Als vor 25 Jahren der Gründungssenat der Gesamthochschule Siegen zusammentrat, verweigerten die Studierendenvertreter ihre Teilnahme und demonstrierten mit anderen Studierenden für die Drittelparität in den Gremien. Was damals rechtlich möglich gewesen wäre, ist heute durch Gesetze unmöglich. Die ProfessorInnen, als kleinste Gruppe der Hochschulangehörigen, haben in allen beschließenden Gremien die Mehrheit der Stimmen. Noch undemokratischer sind nur die geplanten Hochschulmanagements aus Rektorat und Dekanen, die die jetzigen Gremien ihrer beschließenden Funktion berauben sollen. Damit würde insbesondere die Position der nicht-professorischen Gruppen geschwächt, da sie immer noch in der Minderzahl sind, die Gremien zusätzlich aber nichts mehr beschließen können.

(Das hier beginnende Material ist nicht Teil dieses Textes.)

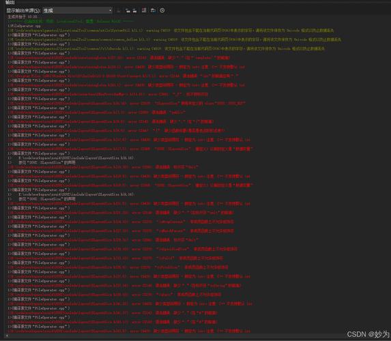Select the error line mentioning "public"
The height and width of the screenshot is (341, 391).
tap(96, 112)
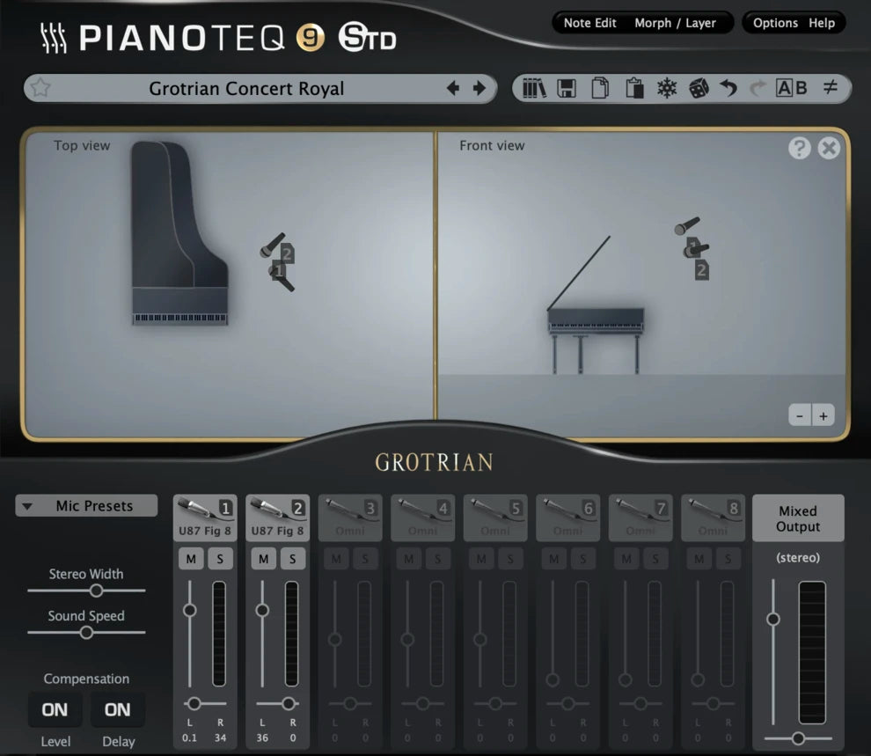Mute microphone channel 1
The height and width of the screenshot is (756, 871).
click(190, 558)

Um die Macht der ProfessorInnen für ein gleichberechtigtes und demokratisches Modell zu brechen, ist es nötig, wissenschaftliche MitarbeiterInnen und ProfessorInnen als Landesangestellten in langfristigen Arbeitsverträgen gleichzustellen. Diese vormals zwei Gruppen bilden dann die Gruppe der Lehrenden in paritätisch besetzten Gremien. Um die Studierendenvertretung zu stärken, muß bundesweit die Rechtsform der Verfassten Studierendenschaft mit allgemeinpolitischem Mandat durchgesetzt werden.
Der Staat muß die Rechtsaufsicht über die öffentlichen Hochschulen behalten, um chancengleiche Zugangsrechte und die Gleichwertigkeit der Abschlüsse zu gewährleisten. Es ist seine Aufgabe, alle Hochschulen bedarfsgerecht auszustatten, neue zu errichten und die Studierenden sozial abzusichern.